What is needed: Return, exactly and in full, the lines of the records below starting at the one with "Open the notification bell icon" and ending at the one with "You are a computer-use agent. Viewport: 1568px", and no other lines.

Entries supplied:

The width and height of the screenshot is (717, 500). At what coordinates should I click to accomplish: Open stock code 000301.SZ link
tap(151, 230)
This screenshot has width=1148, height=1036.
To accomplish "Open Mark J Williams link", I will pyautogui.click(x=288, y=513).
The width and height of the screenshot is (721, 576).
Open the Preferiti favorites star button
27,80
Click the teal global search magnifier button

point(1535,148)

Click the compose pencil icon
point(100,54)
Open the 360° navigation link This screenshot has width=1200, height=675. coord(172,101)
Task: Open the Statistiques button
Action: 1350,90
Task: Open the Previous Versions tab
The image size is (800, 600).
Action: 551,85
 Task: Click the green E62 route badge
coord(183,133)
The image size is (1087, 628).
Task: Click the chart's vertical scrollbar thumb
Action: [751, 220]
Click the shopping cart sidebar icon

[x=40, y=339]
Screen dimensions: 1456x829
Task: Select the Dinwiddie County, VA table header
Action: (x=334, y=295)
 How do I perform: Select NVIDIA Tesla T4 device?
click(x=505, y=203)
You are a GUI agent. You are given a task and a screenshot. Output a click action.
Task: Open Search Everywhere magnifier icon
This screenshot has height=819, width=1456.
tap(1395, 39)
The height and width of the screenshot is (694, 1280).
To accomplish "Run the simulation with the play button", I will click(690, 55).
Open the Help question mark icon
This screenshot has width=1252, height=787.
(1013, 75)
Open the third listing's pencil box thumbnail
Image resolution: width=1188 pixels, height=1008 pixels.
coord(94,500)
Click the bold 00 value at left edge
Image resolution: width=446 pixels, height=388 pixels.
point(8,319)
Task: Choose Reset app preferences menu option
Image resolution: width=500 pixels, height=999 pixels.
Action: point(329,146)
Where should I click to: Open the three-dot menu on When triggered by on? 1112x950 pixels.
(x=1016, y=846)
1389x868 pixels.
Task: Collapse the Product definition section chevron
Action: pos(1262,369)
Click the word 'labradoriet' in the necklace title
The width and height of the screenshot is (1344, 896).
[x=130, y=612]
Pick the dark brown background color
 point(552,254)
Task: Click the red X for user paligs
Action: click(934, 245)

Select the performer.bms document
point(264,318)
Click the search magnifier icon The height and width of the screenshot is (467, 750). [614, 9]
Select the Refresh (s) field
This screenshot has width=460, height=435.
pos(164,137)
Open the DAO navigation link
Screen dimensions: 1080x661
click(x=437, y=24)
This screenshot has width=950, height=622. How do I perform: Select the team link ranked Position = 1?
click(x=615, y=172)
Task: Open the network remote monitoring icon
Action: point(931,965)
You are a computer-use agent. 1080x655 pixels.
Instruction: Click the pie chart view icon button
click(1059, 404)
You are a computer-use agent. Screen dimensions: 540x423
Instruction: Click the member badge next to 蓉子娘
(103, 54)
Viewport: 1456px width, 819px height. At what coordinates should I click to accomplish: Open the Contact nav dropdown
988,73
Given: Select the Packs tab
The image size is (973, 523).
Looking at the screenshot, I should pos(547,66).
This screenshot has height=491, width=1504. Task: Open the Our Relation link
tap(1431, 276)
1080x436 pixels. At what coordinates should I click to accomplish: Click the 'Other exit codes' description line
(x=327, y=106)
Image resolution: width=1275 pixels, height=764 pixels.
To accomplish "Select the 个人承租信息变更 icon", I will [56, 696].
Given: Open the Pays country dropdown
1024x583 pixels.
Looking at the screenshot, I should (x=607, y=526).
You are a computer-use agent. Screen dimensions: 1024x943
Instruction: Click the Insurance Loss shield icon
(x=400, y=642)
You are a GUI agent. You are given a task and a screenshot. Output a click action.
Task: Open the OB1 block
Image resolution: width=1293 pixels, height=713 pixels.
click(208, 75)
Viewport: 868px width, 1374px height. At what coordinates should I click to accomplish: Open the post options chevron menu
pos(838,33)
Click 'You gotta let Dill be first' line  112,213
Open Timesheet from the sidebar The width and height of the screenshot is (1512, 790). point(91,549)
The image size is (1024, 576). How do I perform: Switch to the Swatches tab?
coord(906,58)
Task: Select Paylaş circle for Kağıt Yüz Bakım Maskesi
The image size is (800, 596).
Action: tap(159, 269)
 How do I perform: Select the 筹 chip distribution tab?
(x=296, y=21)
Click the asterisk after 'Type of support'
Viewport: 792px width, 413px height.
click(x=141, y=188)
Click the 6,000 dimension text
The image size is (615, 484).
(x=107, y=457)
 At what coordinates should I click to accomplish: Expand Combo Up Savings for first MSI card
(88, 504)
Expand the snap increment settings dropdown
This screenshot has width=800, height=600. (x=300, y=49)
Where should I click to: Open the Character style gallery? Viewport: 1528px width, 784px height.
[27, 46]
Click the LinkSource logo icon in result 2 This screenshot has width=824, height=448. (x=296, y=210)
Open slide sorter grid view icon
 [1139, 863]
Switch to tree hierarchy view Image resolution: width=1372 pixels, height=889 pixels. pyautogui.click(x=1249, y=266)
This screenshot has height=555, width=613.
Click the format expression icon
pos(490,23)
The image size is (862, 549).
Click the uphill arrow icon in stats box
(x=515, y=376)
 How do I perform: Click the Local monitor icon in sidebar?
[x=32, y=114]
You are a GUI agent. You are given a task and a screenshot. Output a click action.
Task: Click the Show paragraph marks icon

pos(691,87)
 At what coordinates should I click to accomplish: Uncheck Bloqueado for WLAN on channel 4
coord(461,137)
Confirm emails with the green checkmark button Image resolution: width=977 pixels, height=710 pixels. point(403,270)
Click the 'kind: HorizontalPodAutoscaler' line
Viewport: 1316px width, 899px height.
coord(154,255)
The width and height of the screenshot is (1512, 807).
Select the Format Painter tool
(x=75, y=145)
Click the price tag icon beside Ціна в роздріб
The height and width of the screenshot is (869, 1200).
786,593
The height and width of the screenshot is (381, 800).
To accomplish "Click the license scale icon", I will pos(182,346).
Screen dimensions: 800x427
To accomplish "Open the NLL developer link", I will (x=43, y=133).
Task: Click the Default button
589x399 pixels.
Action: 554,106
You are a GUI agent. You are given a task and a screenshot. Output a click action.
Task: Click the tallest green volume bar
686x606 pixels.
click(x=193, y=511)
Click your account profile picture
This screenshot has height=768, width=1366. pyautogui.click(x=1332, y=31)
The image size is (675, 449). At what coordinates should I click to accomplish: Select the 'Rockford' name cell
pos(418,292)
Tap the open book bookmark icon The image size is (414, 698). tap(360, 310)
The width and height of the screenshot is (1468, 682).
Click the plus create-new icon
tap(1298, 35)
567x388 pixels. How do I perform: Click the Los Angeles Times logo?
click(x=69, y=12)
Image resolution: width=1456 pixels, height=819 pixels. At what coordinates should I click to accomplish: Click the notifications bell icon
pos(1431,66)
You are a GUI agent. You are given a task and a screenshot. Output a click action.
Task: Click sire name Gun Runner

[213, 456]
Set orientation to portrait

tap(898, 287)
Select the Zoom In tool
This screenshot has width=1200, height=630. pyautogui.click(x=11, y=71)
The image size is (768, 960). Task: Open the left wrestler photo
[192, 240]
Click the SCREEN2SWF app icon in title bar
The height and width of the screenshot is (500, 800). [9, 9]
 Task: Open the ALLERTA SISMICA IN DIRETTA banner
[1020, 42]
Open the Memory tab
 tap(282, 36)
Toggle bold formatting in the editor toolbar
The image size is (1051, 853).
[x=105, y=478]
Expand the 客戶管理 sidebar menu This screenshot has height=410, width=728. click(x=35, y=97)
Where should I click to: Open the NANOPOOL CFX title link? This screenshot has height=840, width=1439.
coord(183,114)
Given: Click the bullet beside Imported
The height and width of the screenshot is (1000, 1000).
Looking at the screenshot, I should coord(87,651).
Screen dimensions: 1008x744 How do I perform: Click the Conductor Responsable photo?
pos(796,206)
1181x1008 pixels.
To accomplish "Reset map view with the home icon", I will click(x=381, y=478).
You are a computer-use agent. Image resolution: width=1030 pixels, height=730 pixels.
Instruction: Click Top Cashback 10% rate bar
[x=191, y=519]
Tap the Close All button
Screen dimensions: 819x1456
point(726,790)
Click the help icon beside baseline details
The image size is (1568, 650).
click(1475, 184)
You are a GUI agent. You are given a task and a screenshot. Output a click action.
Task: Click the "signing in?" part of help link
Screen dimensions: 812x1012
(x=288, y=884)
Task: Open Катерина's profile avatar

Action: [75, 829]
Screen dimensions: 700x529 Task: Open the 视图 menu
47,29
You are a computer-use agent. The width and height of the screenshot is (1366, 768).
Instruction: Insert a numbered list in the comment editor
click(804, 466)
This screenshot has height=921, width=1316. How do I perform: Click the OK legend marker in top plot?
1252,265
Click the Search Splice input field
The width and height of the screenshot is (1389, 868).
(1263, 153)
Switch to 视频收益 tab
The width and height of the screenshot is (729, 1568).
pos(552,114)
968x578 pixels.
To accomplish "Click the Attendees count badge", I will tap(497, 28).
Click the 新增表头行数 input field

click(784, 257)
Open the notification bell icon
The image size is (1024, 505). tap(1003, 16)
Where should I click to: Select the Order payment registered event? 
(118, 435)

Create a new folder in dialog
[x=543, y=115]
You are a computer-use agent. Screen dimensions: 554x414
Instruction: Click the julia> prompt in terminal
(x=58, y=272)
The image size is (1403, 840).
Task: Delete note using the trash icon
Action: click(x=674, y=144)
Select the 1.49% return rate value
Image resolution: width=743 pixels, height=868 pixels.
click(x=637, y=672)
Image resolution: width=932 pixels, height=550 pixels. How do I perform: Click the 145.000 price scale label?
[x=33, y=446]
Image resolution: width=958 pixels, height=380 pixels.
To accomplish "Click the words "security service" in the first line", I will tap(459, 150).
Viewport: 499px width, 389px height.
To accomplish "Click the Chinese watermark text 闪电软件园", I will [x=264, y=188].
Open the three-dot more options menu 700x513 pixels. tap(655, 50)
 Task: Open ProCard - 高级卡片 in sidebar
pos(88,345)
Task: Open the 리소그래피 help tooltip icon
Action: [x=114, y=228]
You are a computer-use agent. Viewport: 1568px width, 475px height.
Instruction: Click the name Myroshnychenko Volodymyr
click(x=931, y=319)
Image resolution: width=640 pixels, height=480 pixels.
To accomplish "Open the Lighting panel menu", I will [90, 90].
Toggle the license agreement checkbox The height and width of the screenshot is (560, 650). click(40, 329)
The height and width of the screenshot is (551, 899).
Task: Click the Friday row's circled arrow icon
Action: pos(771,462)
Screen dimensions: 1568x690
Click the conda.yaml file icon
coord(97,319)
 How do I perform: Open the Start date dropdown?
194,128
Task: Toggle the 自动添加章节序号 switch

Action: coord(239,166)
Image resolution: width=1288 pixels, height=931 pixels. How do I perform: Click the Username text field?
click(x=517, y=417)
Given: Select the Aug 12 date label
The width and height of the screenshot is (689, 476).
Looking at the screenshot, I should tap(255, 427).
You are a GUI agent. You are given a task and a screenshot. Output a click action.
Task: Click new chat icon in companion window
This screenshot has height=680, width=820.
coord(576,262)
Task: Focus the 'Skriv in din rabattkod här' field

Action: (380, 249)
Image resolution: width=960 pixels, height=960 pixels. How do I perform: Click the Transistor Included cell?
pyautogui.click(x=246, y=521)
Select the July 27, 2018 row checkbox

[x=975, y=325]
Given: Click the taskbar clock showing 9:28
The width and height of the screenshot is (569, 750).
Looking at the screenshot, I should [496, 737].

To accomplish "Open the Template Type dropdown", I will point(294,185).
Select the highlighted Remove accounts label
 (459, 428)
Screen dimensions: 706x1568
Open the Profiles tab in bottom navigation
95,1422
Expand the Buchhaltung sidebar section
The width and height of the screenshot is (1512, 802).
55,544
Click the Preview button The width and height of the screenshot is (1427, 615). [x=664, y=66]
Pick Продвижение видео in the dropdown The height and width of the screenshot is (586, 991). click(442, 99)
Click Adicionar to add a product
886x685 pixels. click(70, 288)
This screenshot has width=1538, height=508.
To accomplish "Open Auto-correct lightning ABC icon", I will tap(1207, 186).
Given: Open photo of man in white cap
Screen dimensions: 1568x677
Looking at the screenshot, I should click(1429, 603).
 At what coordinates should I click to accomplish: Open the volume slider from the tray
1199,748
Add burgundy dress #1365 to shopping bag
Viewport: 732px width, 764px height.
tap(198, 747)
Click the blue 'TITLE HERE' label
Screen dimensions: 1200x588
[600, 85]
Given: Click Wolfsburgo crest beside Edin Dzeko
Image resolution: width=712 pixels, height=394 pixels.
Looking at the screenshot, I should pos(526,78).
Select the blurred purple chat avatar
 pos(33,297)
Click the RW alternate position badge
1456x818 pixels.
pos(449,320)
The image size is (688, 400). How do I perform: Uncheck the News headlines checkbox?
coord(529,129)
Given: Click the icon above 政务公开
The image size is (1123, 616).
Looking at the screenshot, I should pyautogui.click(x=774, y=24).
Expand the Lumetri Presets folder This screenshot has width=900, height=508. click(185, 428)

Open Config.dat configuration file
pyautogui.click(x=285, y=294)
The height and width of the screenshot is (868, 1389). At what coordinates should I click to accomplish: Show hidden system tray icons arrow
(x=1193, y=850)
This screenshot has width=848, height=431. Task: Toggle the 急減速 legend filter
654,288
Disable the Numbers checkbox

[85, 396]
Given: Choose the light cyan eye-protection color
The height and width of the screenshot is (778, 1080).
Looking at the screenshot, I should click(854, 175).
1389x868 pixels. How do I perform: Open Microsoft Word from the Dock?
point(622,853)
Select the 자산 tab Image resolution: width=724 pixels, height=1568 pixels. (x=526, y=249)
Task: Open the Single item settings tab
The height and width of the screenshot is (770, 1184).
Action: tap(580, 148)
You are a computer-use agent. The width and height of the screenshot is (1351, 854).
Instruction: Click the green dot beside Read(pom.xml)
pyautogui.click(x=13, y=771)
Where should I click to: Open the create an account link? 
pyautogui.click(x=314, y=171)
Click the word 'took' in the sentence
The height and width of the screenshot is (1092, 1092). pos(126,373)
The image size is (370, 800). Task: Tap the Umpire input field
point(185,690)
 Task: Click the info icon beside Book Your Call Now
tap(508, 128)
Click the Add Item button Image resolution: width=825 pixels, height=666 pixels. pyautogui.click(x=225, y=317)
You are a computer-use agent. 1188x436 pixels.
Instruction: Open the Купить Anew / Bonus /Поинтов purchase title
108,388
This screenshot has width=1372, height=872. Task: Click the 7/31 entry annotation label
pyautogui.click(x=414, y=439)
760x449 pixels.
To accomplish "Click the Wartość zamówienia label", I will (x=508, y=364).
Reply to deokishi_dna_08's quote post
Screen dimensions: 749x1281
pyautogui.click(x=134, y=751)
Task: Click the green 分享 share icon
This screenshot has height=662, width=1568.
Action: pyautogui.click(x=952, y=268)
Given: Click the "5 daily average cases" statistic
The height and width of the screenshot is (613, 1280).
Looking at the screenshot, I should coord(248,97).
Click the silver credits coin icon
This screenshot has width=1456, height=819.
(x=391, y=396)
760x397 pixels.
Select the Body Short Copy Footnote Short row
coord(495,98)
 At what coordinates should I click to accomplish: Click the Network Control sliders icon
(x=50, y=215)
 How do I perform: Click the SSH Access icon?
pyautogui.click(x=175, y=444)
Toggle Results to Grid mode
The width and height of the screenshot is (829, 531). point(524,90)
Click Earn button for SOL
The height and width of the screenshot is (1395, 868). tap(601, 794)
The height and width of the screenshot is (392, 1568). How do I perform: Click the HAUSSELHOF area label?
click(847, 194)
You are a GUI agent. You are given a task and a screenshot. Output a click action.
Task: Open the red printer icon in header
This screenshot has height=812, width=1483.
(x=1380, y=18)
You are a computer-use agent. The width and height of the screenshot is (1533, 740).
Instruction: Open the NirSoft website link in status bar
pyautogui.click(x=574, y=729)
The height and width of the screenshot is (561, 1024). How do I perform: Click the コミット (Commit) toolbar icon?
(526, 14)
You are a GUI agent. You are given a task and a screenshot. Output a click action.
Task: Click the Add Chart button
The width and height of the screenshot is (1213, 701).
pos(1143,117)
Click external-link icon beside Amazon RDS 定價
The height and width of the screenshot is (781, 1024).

Problem solution:
Open the notification bell icon
The image size is (1024, 505). tap(1003, 16)
Where should I click to: Select the Order payment registered event? 
(118, 435)

Create a new folder in dialog
[x=543, y=115]
You are a computer-use agent. Screen dimensions: 554x414
Instruction: Click the julia> prompt in terminal
(x=58, y=272)
The image size is (1403, 840).
Task: Delete note using the trash icon
Action: click(x=674, y=144)
Select the 1.49% return rate value
Image resolution: width=743 pixels, height=868 pixels.
click(x=637, y=672)
Image resolution: width=932 pixels, height=550 pixels. How do I perform: Click the 145.000 price scale label?
[x=33, y=446]
Image resolution: width=958 pixels, height=380 pixels.
To accomplish "Click the words "security service" in the first line", I will tap(459, 150).
Viewport: 499px width, 389px height.
To accomplish "Click the Chinese watermark text 闪电软件园", I will [x=264, y=188].
Open the three-dot more options menu 700x513 pixels. tap(655, 50)
 Task: Open ProCard - 高级卡片 in sidebar
pos(88,345)
Task: Open the 리소그래피 help tooltip icon
Action: [x=114, y=228]
You are a computer-use agent. Viewport: 1568px width, 475px height.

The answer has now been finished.